I feel so bad for this man and he in particular has been in my thoughts and prayers all day. I don't know if I could ever feel so guilty about a decision that I would risk my life because it was the wrong one. What about you? Do you think you would react the same way this man did if a choice you made ended up causing you so much pain?
2 people like this
5 responses
@Polly1 (12645)
• United States
2 Sep 08
My heart breaks for that man. I understand what he is saying, her spirit is still there, he is not going to leave her. Thankfully the hurricane wasn't bad and everyone should be fine. I have been thinking of the New Orleans people alot lately, I am sure others have too. Thankfully Gustov was not another Katrina. Sometimes I don't understand why people live in dangerous places like New Orleans. Its below sea level, the ocean is right there. Hurricanes are not unusual. New Orleans is like a bowl, the water is all around them on the outside of the bowl. If the water comes over the top of the rim it has no way out, it just sits there.
@Polly1 (12645)
• United States
2 Sep 08
Thanks Maxine is my hero too, I love her. I have family that lives in Florida too. My sister used to live in Key West, now she lives in Lakeland, she was fine down in the Keys, she moved north and inland and then a few years ago they got hit by 3 huricanes. They weathered the storms had some damage and flooding, but thats home.
@spalladino (17891)
• United States
2 Sep 08
Hi Polly. I love your avatar...Maxine is my hero!
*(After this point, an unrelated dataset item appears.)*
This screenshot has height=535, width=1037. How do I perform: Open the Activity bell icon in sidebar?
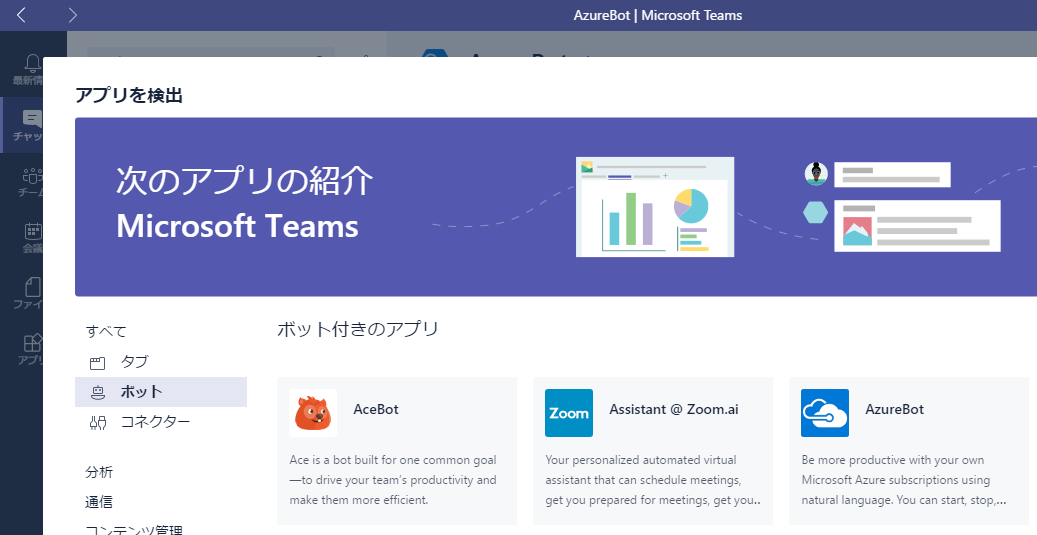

I agree, I don't know why anyone would choose to live in New Orleans but it's home to many who believe the risks are worth it. I can understand a little bit since I live in south Florida and, every time a storm comes through/close, my family up north start in on me about moving back. But, we love it here so I'll tolerate a storm or two...or three.
1 person likes this
@sunnflr (2767)
• United States
1 Sep 08
I would like to think that I wouldn't put myself in a dangerous situation out of guilt like this. I'm sure his wife would want him to be safe, and not putting himself in danger because of what happened to her. I know that's how I and my husband would each feel. I hope he is safe.
@spalladino (17891)
• United States
2 Sep 08
I think she would want him to be safe, too. He did the best that he could under circumstancse he couldn't have foreseen and it's such a shame he's still beating himself up over it.
@WhatsHerName (2716)
• United States
1 Sep 08
I saw that story and I think the man is being unreasonable. I'm sure his wife would want him to save himself and get out. I have been thinking about him and praying for him all day also. But I'm sure he will be fine.
@spalladino (17891)
• United States
1 Sep 08
I think so, too, but my husband can understand how he feels. My husband lost his first wife to cancer and, although there was nothing anyone could do to save her by the time she was diagnosed, he feels responsible that her illness went misdiagnosed for so long even though he had no way of knowing that the doctors were wrong.
@twoey68 (13627)
• United States
3 Sep 08
Guilt is a hard thing to get past. Sometimes you can't. I'd say the guilt he feels over the decision he made is going to be with him for a long time. Putting himself in danger isn't going to change that but maybe it's his way of coping with the grief and the guilt. The best I can suggest is to continue to pray for him.
I know there's was a time when one of my decisions almost tore me apart. The grief and guilt kept at me until I finally found a way to deal with it. I still think about it alot but since I can't change the past I just try to look to the future.